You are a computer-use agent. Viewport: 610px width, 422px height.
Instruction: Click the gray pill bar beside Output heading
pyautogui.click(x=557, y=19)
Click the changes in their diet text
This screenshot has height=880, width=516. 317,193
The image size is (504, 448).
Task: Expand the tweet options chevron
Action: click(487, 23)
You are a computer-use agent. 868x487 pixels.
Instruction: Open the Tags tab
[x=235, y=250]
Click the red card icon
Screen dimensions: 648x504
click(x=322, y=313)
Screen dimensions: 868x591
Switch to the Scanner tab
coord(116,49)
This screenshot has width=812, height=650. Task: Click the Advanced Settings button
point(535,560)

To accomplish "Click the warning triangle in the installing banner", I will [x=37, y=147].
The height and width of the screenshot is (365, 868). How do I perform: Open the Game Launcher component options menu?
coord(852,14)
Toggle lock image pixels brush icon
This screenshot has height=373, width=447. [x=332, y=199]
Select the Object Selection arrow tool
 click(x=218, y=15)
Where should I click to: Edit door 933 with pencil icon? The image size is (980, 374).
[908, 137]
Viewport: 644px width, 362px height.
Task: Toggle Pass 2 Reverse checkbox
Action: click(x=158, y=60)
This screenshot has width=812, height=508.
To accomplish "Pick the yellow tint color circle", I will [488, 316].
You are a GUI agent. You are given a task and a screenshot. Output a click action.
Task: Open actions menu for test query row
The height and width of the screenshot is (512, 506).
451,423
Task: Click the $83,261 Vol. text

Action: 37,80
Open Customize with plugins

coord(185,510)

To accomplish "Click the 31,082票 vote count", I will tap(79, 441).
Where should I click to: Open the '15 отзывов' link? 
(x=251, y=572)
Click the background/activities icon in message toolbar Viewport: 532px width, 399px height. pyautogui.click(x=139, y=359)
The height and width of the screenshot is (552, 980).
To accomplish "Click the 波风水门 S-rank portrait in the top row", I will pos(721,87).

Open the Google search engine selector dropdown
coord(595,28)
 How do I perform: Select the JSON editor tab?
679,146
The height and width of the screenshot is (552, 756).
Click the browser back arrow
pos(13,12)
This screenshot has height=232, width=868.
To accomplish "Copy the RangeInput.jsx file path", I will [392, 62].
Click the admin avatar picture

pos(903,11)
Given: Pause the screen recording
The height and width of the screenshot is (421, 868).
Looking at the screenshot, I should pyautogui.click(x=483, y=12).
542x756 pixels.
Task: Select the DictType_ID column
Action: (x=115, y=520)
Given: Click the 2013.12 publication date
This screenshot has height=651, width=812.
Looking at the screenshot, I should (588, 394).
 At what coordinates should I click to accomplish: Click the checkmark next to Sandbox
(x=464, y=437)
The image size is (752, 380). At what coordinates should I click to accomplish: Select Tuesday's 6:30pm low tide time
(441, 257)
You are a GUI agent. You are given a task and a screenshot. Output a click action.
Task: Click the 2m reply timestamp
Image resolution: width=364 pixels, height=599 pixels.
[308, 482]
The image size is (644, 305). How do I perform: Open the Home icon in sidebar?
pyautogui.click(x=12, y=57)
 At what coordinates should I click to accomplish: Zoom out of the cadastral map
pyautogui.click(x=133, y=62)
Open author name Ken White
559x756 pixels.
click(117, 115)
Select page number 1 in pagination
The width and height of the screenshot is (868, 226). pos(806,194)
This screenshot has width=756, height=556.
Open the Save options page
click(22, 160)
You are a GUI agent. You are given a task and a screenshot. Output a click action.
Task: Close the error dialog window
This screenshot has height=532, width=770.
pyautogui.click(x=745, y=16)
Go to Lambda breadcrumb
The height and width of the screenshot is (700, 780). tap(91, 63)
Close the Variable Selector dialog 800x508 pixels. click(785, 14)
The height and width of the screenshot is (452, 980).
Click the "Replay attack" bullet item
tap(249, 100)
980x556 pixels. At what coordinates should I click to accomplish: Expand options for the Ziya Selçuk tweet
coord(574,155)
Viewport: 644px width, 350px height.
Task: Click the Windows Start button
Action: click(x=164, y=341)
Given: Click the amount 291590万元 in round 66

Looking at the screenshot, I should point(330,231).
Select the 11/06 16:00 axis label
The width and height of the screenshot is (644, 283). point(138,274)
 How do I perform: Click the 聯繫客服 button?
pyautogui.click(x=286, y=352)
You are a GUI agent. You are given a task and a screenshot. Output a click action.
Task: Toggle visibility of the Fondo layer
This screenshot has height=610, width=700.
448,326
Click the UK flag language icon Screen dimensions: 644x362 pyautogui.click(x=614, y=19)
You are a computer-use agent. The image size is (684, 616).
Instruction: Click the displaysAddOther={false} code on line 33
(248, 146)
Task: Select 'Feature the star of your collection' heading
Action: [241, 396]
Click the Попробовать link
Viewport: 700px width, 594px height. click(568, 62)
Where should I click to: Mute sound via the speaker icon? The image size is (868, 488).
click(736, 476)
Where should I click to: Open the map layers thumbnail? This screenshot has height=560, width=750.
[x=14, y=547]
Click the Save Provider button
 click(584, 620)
+++
Return the number of lines in the material holding the string "computer", and no other text.

Response area: 3